Some notable points:

1\. Universities should work to define a more "premium" experience to compete
with nanodegrees and the trend toward short, very modularized classes

2\. Online programs have not cannabilized universities as expected (more
likely people in their 30s retraining)

3\. Second half is all about providing credentials, which is hard and not well
solved. They list a bunch of startups, LinkedIn, etc working on it, but it's
just a maze of certifications, so it's hard to know what any of them mean

There are a couple articles in this series.
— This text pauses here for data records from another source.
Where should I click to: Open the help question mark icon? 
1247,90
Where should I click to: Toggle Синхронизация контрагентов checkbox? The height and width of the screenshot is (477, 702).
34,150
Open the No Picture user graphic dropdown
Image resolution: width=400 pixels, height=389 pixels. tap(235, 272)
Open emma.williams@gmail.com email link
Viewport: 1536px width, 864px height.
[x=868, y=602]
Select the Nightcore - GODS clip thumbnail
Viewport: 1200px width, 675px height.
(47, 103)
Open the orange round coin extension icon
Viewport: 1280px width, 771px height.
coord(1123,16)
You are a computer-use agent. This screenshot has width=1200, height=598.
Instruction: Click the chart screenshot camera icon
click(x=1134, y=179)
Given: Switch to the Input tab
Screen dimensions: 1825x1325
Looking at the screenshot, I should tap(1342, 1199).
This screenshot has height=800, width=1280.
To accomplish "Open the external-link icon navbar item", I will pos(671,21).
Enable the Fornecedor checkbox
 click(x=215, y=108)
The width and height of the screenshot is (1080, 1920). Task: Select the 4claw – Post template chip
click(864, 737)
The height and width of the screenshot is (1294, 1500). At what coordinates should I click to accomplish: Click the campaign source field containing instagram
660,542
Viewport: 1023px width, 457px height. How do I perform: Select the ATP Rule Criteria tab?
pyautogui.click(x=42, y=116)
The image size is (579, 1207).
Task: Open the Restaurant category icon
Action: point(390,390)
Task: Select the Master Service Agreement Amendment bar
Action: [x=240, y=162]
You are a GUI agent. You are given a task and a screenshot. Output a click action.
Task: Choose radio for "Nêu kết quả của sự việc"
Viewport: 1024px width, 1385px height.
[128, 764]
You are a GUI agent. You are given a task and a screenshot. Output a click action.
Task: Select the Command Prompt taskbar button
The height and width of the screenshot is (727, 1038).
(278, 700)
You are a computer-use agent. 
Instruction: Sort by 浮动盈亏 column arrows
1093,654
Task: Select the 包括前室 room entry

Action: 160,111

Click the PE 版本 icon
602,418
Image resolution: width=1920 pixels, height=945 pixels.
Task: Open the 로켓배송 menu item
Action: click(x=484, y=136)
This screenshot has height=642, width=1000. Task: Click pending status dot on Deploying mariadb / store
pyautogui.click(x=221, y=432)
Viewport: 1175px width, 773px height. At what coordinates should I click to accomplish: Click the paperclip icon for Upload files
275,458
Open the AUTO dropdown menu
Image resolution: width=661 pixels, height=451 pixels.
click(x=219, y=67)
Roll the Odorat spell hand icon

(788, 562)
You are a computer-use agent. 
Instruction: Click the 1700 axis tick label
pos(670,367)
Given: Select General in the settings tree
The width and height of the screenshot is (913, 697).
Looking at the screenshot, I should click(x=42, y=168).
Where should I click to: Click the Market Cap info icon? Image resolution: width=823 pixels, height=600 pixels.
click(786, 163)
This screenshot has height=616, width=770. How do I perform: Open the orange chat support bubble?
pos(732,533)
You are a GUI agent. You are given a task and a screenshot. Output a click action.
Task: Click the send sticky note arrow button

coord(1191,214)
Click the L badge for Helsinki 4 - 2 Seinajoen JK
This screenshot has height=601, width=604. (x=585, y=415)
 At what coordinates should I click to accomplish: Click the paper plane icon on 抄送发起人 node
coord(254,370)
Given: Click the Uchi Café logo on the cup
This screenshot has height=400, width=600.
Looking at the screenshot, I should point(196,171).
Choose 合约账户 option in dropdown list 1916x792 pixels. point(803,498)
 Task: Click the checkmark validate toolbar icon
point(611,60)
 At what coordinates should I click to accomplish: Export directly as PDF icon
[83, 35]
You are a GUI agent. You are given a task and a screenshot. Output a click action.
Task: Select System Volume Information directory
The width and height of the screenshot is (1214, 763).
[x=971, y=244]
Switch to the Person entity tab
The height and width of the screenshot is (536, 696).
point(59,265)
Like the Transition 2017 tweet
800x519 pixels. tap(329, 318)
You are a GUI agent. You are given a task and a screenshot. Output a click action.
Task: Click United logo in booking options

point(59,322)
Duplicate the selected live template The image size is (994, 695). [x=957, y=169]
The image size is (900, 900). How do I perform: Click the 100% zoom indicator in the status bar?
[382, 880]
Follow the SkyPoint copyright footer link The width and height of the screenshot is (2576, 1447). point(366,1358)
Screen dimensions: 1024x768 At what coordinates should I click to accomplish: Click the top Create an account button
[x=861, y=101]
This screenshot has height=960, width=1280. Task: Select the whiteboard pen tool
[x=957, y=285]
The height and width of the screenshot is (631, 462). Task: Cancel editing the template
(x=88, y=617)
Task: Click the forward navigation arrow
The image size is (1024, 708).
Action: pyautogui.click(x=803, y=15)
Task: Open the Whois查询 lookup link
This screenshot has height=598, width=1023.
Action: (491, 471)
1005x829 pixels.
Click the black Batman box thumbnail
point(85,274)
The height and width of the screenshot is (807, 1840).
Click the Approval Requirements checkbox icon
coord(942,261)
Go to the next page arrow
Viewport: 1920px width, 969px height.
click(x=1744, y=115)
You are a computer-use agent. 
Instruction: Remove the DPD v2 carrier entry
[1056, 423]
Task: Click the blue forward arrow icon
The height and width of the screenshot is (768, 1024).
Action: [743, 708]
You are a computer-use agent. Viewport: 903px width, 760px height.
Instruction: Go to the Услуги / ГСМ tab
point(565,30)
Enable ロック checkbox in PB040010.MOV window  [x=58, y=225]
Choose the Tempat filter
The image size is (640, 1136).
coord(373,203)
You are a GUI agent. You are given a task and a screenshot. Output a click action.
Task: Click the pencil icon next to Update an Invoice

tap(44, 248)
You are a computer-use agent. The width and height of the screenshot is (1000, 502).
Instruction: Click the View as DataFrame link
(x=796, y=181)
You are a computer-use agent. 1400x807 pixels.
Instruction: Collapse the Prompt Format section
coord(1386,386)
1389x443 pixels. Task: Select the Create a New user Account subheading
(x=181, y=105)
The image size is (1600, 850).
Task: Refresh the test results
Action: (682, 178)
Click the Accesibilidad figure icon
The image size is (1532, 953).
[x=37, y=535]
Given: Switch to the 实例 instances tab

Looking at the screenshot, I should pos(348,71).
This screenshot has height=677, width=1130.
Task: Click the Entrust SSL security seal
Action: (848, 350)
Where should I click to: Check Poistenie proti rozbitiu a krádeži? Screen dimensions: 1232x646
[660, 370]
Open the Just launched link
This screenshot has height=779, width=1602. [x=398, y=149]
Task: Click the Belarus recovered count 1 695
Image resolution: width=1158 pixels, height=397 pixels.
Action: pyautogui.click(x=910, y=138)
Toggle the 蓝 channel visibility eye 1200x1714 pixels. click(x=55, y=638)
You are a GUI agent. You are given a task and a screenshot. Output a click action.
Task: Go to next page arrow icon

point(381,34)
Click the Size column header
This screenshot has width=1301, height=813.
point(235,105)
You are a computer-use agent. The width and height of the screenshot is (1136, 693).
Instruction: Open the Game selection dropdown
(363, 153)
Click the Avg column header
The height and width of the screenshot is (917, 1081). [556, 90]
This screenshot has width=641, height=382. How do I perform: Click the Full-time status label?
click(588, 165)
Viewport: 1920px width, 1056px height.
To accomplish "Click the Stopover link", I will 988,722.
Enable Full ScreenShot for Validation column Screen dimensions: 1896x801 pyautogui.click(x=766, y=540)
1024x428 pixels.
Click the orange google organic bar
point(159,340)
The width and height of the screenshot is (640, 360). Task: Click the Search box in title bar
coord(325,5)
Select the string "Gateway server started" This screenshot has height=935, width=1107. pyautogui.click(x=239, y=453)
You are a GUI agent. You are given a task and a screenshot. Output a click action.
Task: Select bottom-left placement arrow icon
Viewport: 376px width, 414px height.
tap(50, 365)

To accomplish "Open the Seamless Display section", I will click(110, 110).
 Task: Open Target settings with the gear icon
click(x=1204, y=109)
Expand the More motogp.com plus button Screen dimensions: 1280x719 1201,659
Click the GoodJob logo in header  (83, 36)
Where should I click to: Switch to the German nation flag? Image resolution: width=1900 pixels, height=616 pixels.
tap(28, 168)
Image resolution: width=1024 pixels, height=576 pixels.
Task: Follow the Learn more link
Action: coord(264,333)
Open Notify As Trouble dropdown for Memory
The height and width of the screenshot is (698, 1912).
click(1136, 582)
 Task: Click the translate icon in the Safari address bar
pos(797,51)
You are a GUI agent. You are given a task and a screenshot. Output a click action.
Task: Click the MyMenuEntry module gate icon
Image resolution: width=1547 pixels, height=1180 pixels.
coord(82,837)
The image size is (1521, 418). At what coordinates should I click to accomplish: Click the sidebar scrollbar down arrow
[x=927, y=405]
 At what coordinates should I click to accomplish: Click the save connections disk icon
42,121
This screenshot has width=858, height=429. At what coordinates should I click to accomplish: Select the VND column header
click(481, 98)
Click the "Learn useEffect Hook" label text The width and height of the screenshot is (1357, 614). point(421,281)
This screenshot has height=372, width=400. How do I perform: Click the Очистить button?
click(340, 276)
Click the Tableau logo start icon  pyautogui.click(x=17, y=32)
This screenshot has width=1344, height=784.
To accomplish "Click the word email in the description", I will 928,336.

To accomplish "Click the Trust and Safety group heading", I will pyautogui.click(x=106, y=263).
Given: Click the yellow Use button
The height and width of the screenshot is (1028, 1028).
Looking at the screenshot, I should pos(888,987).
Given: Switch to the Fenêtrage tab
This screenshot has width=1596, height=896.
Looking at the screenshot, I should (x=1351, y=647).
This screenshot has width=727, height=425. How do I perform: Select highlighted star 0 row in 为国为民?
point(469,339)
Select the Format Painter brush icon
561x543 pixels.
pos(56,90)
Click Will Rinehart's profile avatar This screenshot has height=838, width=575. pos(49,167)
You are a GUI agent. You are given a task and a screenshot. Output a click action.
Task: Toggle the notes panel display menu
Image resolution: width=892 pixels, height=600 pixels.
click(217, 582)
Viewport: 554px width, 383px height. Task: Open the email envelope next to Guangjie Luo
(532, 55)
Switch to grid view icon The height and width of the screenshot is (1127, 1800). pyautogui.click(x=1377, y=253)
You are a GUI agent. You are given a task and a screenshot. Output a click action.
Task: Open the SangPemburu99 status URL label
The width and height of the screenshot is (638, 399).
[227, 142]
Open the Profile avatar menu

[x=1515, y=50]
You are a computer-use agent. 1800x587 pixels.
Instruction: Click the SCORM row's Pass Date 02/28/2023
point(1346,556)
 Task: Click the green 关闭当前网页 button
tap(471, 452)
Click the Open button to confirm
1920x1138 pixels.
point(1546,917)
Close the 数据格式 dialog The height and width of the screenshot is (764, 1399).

Other interesting points:

1\. They mention a trend toward evaluating people for the ability to retrain
(i.e. looking for personality traits like curiosity, empathy, ability to break
tasks into parts, learn quickly).

2\. Also a trend toward combining previously unrelated fields (marketing +
algorithms, for instance).

3\. Since the U.S. doesn't do much vocational training, they look at other
countries, and say that in those places people drop out of the work force
younger (i.e. they run into difficulties retraining to keep up)

4\. They talk about a lot of scenarios where people are commonly left out of
the workforce entirely (no path from truck driver to coder, hard for people
just out of school with no experience, there are some gaps in the middle of
some careers as well)

Since this is on the topic of "life long learning" \- shameless plug for my
project [https://www.findlectures.com](https://www.findlectures.com)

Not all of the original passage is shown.